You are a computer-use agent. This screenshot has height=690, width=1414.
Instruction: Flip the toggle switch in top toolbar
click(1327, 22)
****************
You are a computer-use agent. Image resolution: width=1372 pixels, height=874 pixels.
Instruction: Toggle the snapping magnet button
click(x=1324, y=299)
****************
**Your task**. Look for "height" in each line of the material, then copy the lines where it is found.

**Result of this task**.
You are a computer-use agent. This screenshot has height=690, width=1414.
You are a computer-use agent. Image resolution: width=1372 pixels, height=874 pixels.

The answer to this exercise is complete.